* [Description of the task]: Copy out the cricket match report below word for word, from its first sentence to its last.

* [Text]:
------------------------------------------------
Two overs later the speed gun clocked 144km/h for a lifter that Mitchell Marsh snicked into the cordon, to be dismissed via a juggle between second and third slips. Alex Carey lasted five balls, bowled between bat and pad as Joseph targeted one of the weaker forward defences in the Australian team. West Indies were into the tail and Pat Cummins’ men still needed 80 runs.

For a little while, Mitchell Starc’s brand of fierce hitting lifted Australia’s hopes, while Smith stayed in his bubble at the other end. Joseph, though, would not leave the attack, and eventually coaxed a skier from Starc. When Cummins fenced at another short ball and nibbled an edge behind, Australia were eight down with 41 to get.

Due to a playing condition allowing for an extension in the event of a result becoming possible, Kraigg Brathwaite kept the West Indies going for another four overs, delaying the dinner break. Nathan Lyon had several nervy moments, once hooking tantalisingly in the vicinity of fine leg, but the ninth wicket partnership held.

Throughout a spell that ultimately stretched to 10 unbroken overs, Joseph’s speed did anything but flag. He was as fast, at times, as 149km/h, as adrenaline and skill merged to give the Australians a helluva rough time. Never did captain Brathwaite look to snatch the ball from Joseph; never would Joseph have allowed him to.

Smith, by the way, played superbly. His pre-movement is now back in sync after struggles in the first three innings of the series, and he scored with security off both front and back feet to provide the spine of a chase that would have fallen completely apart otherwise. This time Joseph found the former captain impassable.
------------------------------------------------
* [Source material]:
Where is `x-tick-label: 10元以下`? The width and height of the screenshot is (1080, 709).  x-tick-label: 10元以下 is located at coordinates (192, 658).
------------------------------------------------
* [Solution for this problem]:
Two overs later the speed gun clocked 144km/h for a lifter that Mitchell Marsh snicked into the cordon, to be dismissed via a juggle between second and third slips. Alex Carey lasted five balls, bowled between bat and pad as Joseph targeted one of the weaker forward defences in the Australian team. West Indies were into the tail and Pat Cummins’ men still needed 80 runs.

For a little while, Mitchell Starc’s brand of fierce hitting lifted Australia’s hopes, while Smith stayed in his bubble at the other end. Joseph, though, would not leave the attack, and eventually coaxed a skier from Starc. When Cummins fenced at another short ball and nibbled an edge behind, Australia were eight down with 41 to get.

Due to a playing condition allowing for an extension in the event of a result becoming possible, Kraigg Brathwaite kept the West Indies going for another four overs, delaying the dinner break. Nathan Lyon had several nervy moments, once hooking tantalisingly in the vicinity of fine leg, but the ninth wicket partnership held.

Throughout a spell that ultimately stretched to 10 unbroken overs, Joseph’s speed did anything but flag. He was as fast, at times, as 149km/h, as adrenaline and skill merged to give the Australians a helluva rough time. Never did captain Brathwaite look to snatch the ball from Joseph; never would Joseph have allowed him to.

Smith, by the way, played superbly. His pre-movement is now back in sync after struggles in the first three innings of the series, and he scored with security off both front and back feet to provide the spine of a chase that would have fallen completely apart otherwise. This time Joseph found the former captain impassable.